Langatmigkeit platonischer Liebe

Andrea De Carlos Kultroman "Wir drei"

Von Jutta KochRSS-Newsfeed neuer Artikel von Jutta Koch

Besprochene Bücher / Literaturhinweise

"Wir drei" erzählt die Geschichte dreier befreundeter Künstler in einer Zeitspanne von zwanzig Jahren. Vom Kennenlernen in ihrer Jugend, über zahlreiche Trennungen, erneute zufällige Begegnungen und immer wiederkeh-rende Gefühle der Verbundenheit bis in die Zeit des Erwachsenenlebens, schildert De Carlo alle damit verbundenen Höhen und Tiefen.

In einer italienischen Rezension heißt es: "'Zwei von zwei' ist De Carlos beliebtestes, unter den jungen Leuten zur Kultlektüre gewordenes Buch. 'Wir drei' führt dieses in gewisser Weise fort." Ob diese Zielgruppe sich auch in Deutschland mit dem Buch befassen wird und ob es für sie Kultstatus erlangen wird, scheint eher unwahrscheinlich. Es ist kein Buch, das man verschlingt oder sogar mehrmals liest, da es weder durch den Erzählstil noch durch den Inhalt sonderlich reizt. Die Intention des Autors, bedingungslos für seine Träume zu kämpfen, kann den Leser aufgrund mangelnder Dynamik nicht erreichen.

Warum das Buch in Italien mit einer Auflage von 400 000 Exemplaren erschien und sich acht Monate auf italieni-schen Bestsellerlisten halten konnte, wird bei der Lektüre nicht recht verständlich. Eine mögliche Erklärung hierfür ist die große Popularität des Autors, der mit seinen bisherigen Werken eine treue Leserschaft für sich gewinnen konnte.

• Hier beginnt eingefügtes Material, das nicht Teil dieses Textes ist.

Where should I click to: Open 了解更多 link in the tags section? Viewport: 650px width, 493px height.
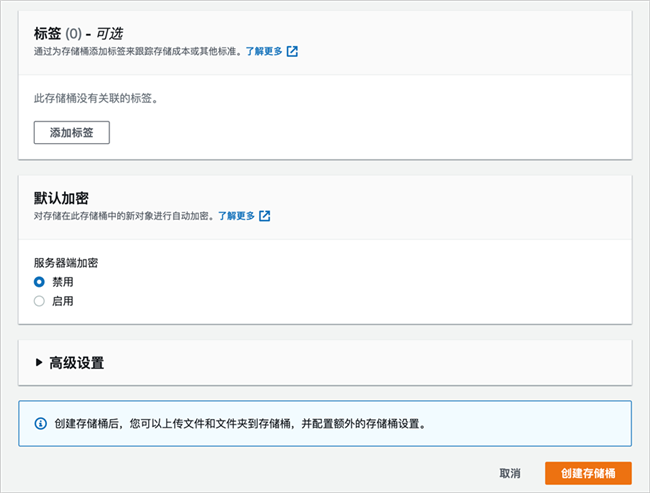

Dieser Roman scheitert vermutlich an seinem Umfang von knapp 700 Seiten, an seiner Langatmigkeit und der unüberwindbaren Distanz zwischen Erzähler und Leser. Der kann sich nicht mit Livio, dem Protagonisten identifizieren; er erscheint zu labil und verliert sich in Selbstmitleid und den damit verbundenen Ausführungen. Man sehnt sich nicht mit Livio, hofft und fühlt nicht mit ihm. Er wird von De Carlo zu farblos geschildert. Dem Buch fehlt es an spannenden Momenten und Wendungen. Da von Beginn an klar ist, dass Misia niemals mehr als reine Freundschaft für Livio empfinden wird, wirkt das Geschehen dementsprechend langatmig. Die Schilderung von Livios Leben verliert sich in endlosen Bewunderungen für Misia verliert, und alle anderen Geschehnisse skizziert der Text nur am Rande. Die Figuren sind in Klischees gefangene und festgelegte Charaktere ohne Möglichkeit zur Wandlung: Misia, die Verkörperung einer Göttin, deren Perfektion kein selbstverschuldeter Fehler Abbruch tun kann; Marco, das unverstandene, egozentrische und rücksichtslose, launische "enfant terrible" und Livio selbst, der hilflose Maler ohne Eigendynamik, der aufhört, sich selbst neu zu definieren, als er Misia kennenlernt. Die Resignation des Erzählers nimmt dem Roman seinen Schwung; aus Livios Blickwinkel erscheint nichts außer seinen Freunden lebendig.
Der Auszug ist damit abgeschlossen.